Prerequisites: this track has no prerequisite other than a familiarity with compiled programming languages as the teaching material is available in C and FORTRAN.

Track 2: Advanced distributed-memory programming

This track focuses on multi-node programming with the MPI library, leveraging the processing power, memory bandwidth and filesystem IO available across distributed-memory architectures. Track 2 is the opportunity for students with existing MPI experience to learn to write efficient scalable programs for large HPC systems by understanding more about: the internals of the MPI library; advanced use of collective operations; MPI derived datatypes.

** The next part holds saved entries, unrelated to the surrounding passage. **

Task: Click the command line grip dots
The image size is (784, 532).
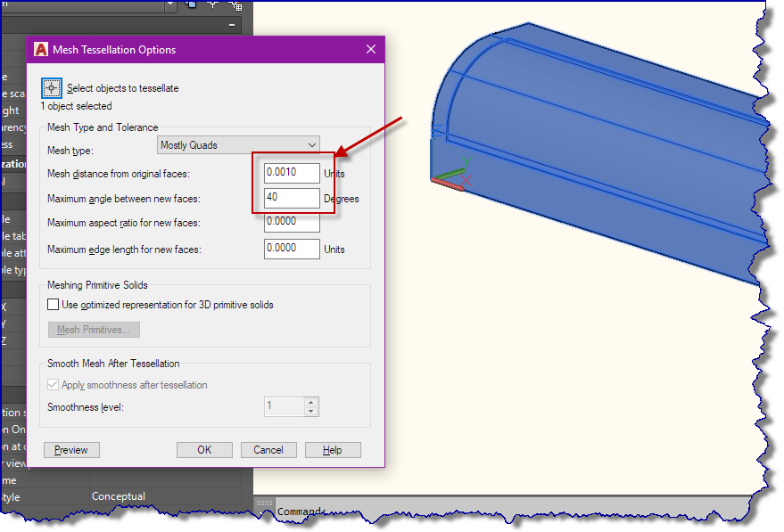Action: [x=265, y=503]
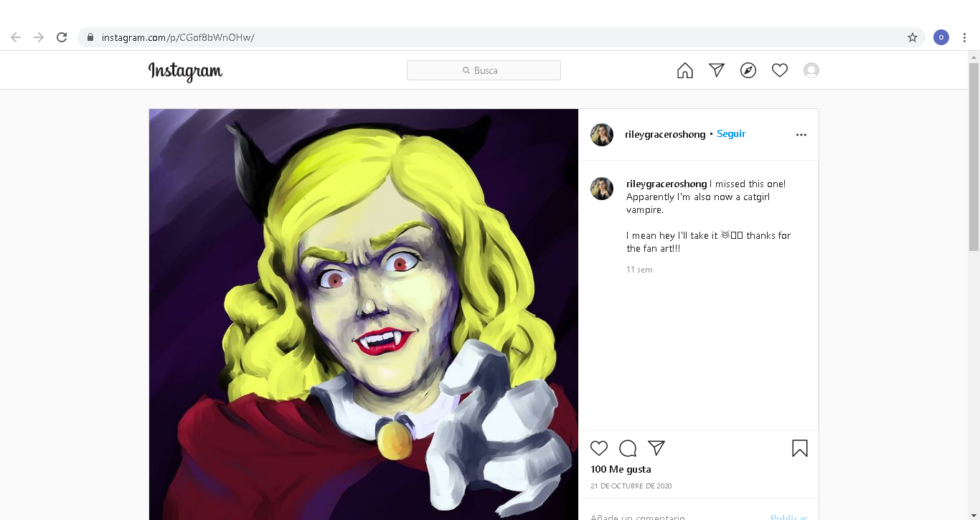Open the comment speech bubble icon

click(628, 448)
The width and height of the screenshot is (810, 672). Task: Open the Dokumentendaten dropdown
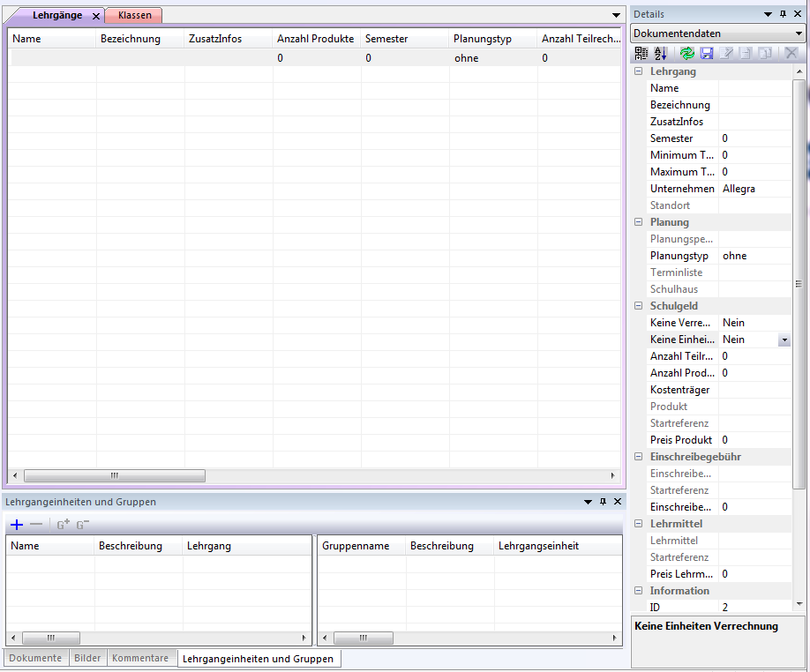(799, 34)
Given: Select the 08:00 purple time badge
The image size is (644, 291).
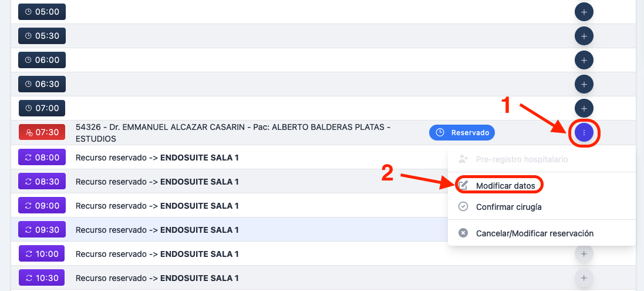Looking at the screenshot, I should [42, 158].
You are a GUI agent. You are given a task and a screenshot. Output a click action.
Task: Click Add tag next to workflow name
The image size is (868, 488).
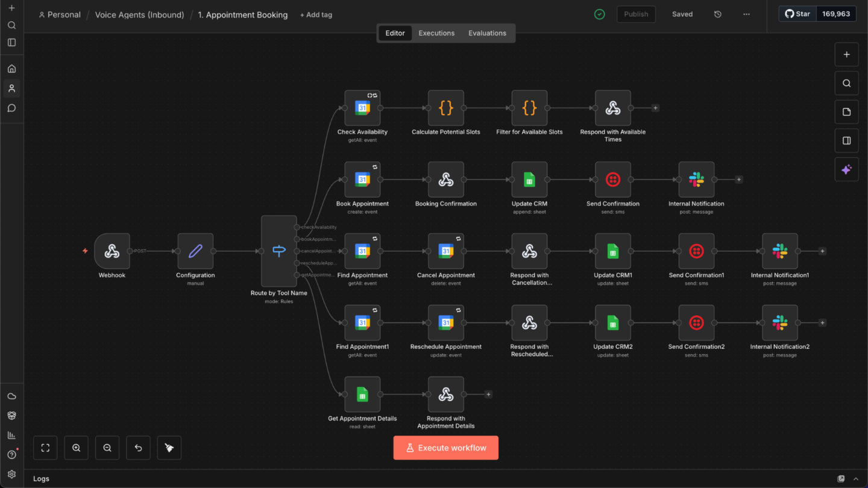coord(316,15)

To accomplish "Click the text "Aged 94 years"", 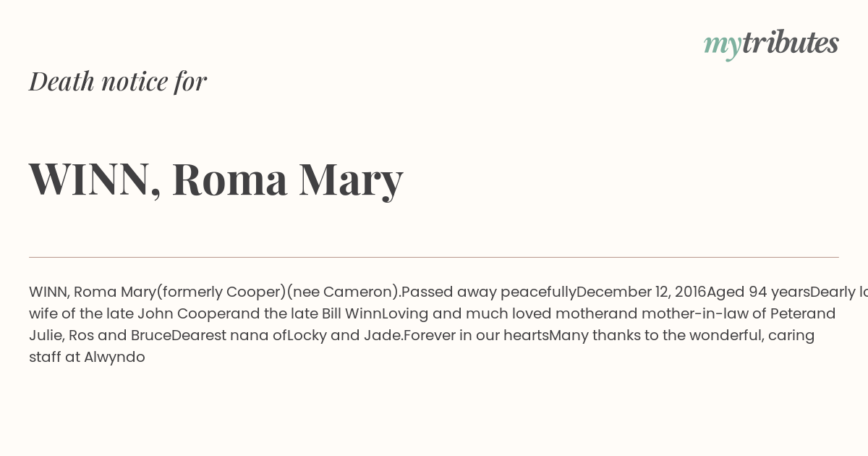I will click(758, 292).
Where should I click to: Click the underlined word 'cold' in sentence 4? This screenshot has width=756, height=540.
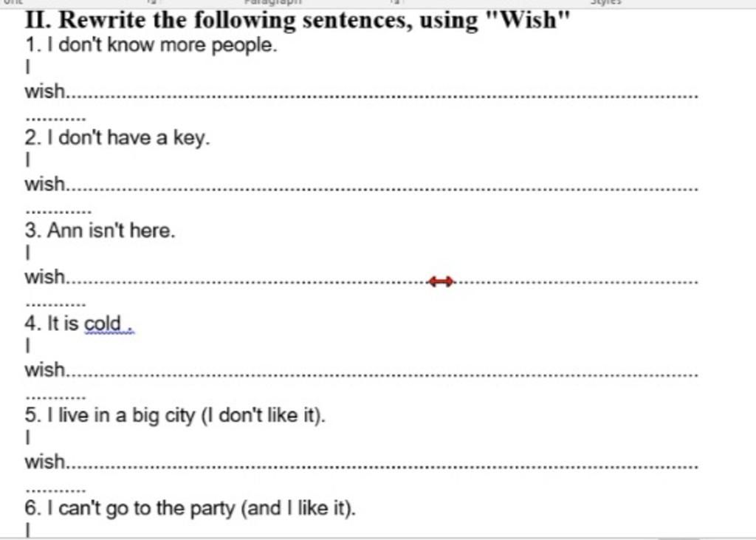pos(103,324)
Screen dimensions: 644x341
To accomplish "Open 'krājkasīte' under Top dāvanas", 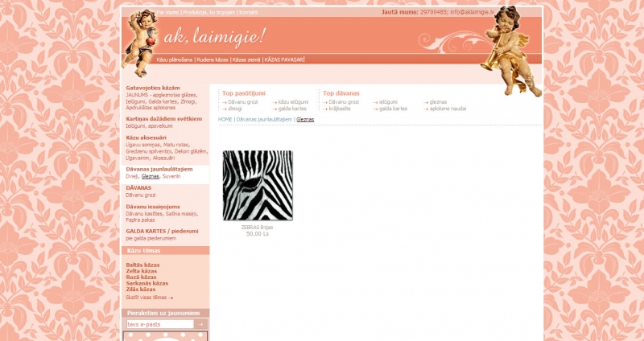I will tap(339, 109).
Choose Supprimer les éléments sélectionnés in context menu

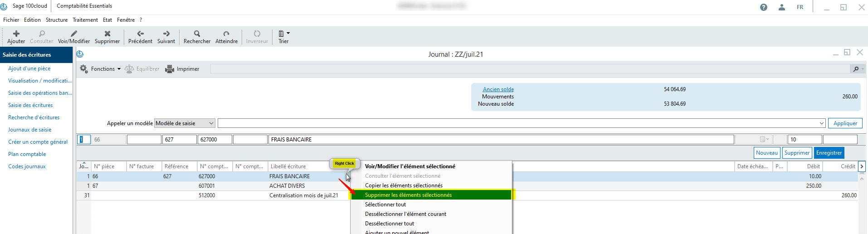(x=408, y=195)
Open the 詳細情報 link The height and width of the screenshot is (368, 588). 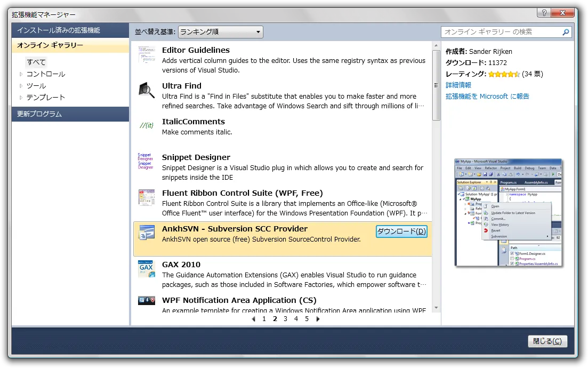pos(458,85)
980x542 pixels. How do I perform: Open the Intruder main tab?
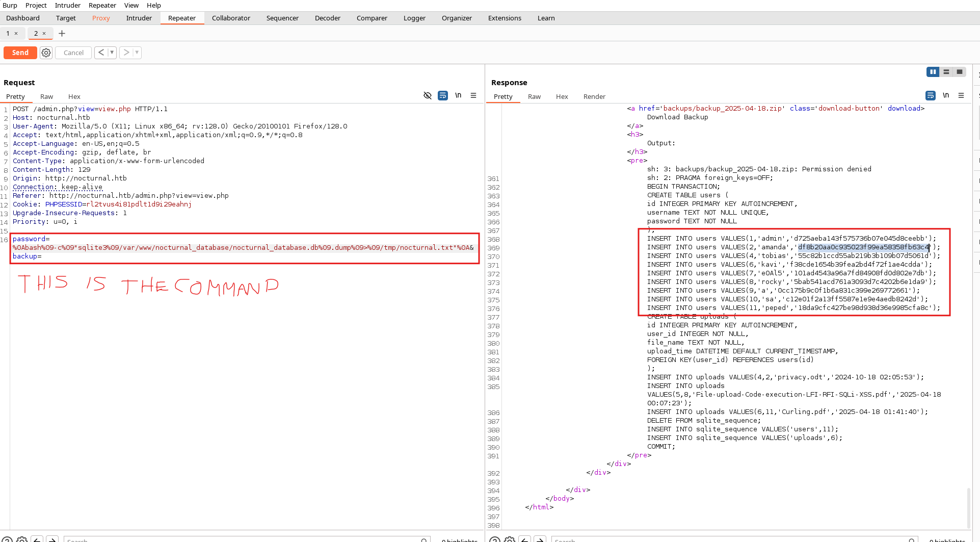[x=139, y=18]
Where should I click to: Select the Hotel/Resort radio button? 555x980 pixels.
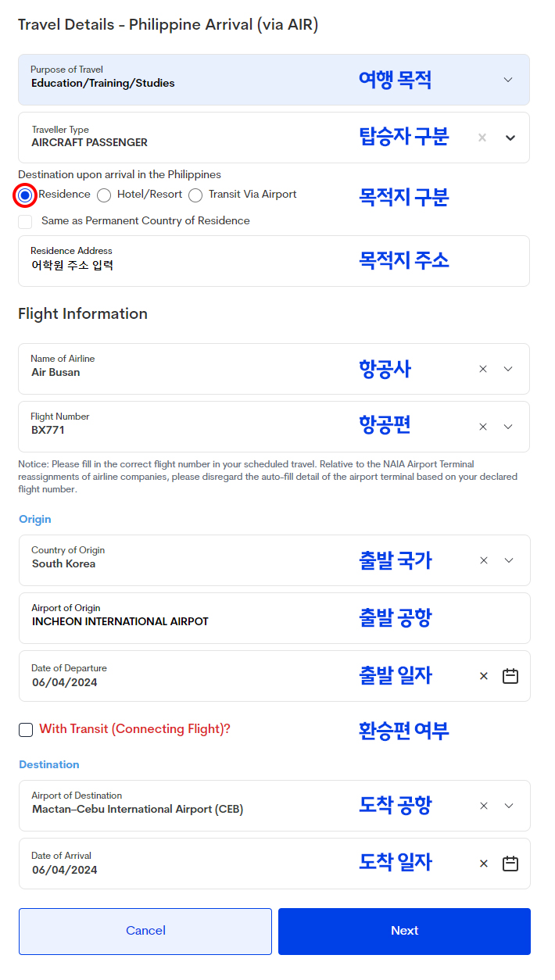coord(104,195)
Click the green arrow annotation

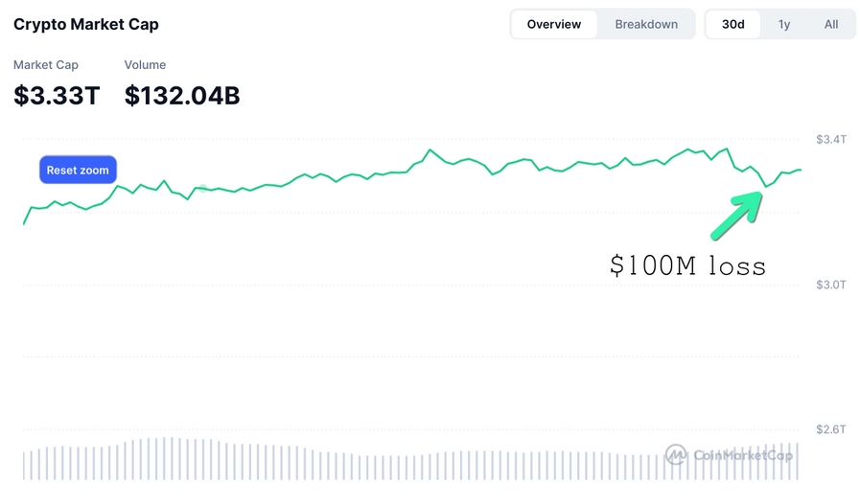click(x=736, y=216)
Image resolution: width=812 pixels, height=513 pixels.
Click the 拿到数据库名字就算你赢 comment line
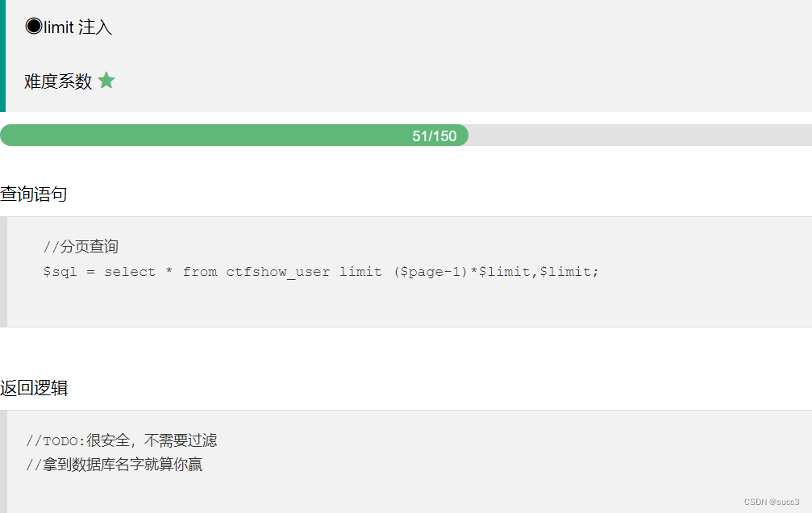click(114, 465)
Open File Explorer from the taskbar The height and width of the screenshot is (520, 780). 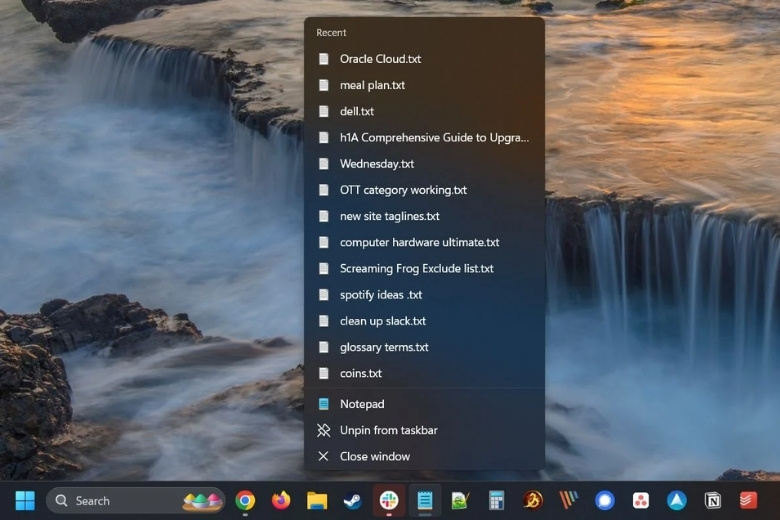pos(317,500)
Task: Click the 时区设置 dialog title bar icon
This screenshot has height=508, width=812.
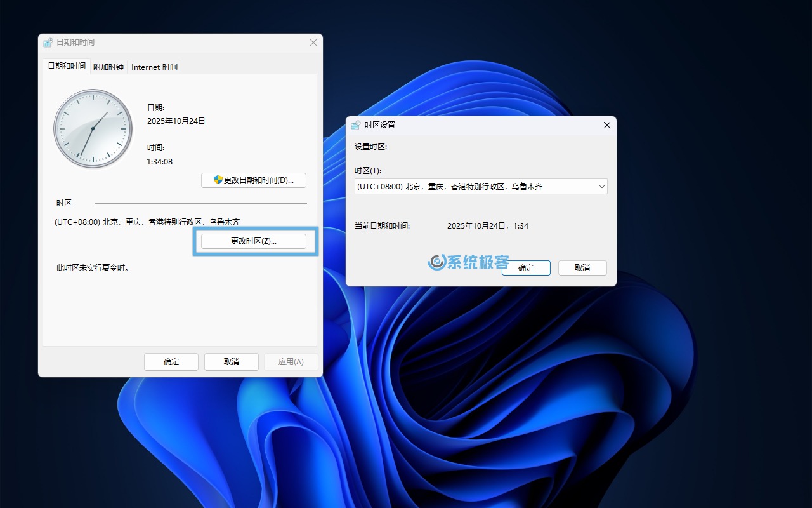Action: pyautogui.click(x=356, y=125)
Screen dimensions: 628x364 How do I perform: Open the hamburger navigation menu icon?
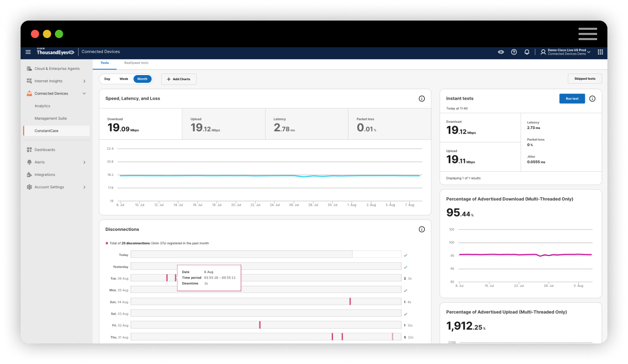pyautogui.click(x=28, y=52)
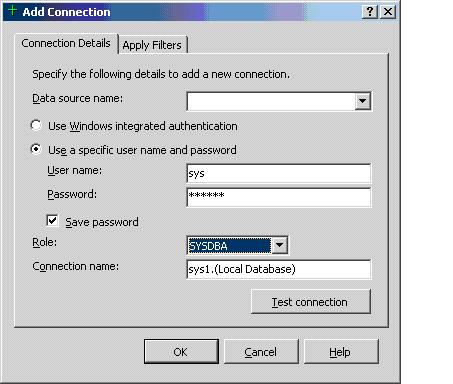The width and height of the screenshot is (453, 384).
Task: Click the SYSDBA role selection box
Action: (229, 246)
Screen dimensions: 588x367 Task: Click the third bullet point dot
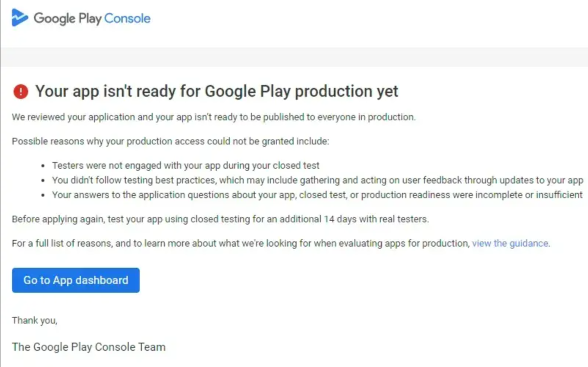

Prerequisites: due to the more advanced nature of this track, participants are required to have existing knowledge of basic MPI programming. Participants must already be able to compile and run an MPI program, construct simple point-to-point communications, use basic collective operations such as broadcast and reduce, use non-blocking operations and construct basic derived datatypes. Similarly to Track 1, the teaching content in this track will be provided in C, C++ or Fortran.


The IHPCSS is committed to diversity and inclusion in high performance computing.  We welcome applications from all students regardless of race, color, sex, religion, sexual orientation, gender identity, or disability status.

If you have any questions regarding your eligibility or how this program may benefit you or your research group, please do not hesitate to contact the individual associated with your region below. 

Health & Safety

The school is currently being organised as an in-person event (no remote participation) in order to create the best experience for all attendees. Selected participants are expected to abide by local COVID-19 rules and measures, if any, which will be posted on this website prior to the school.


School fees, meals and housing will be covered for all accepted applicants to the summer school. Reasonable flight costs will also be covered for those travelling to/from the school.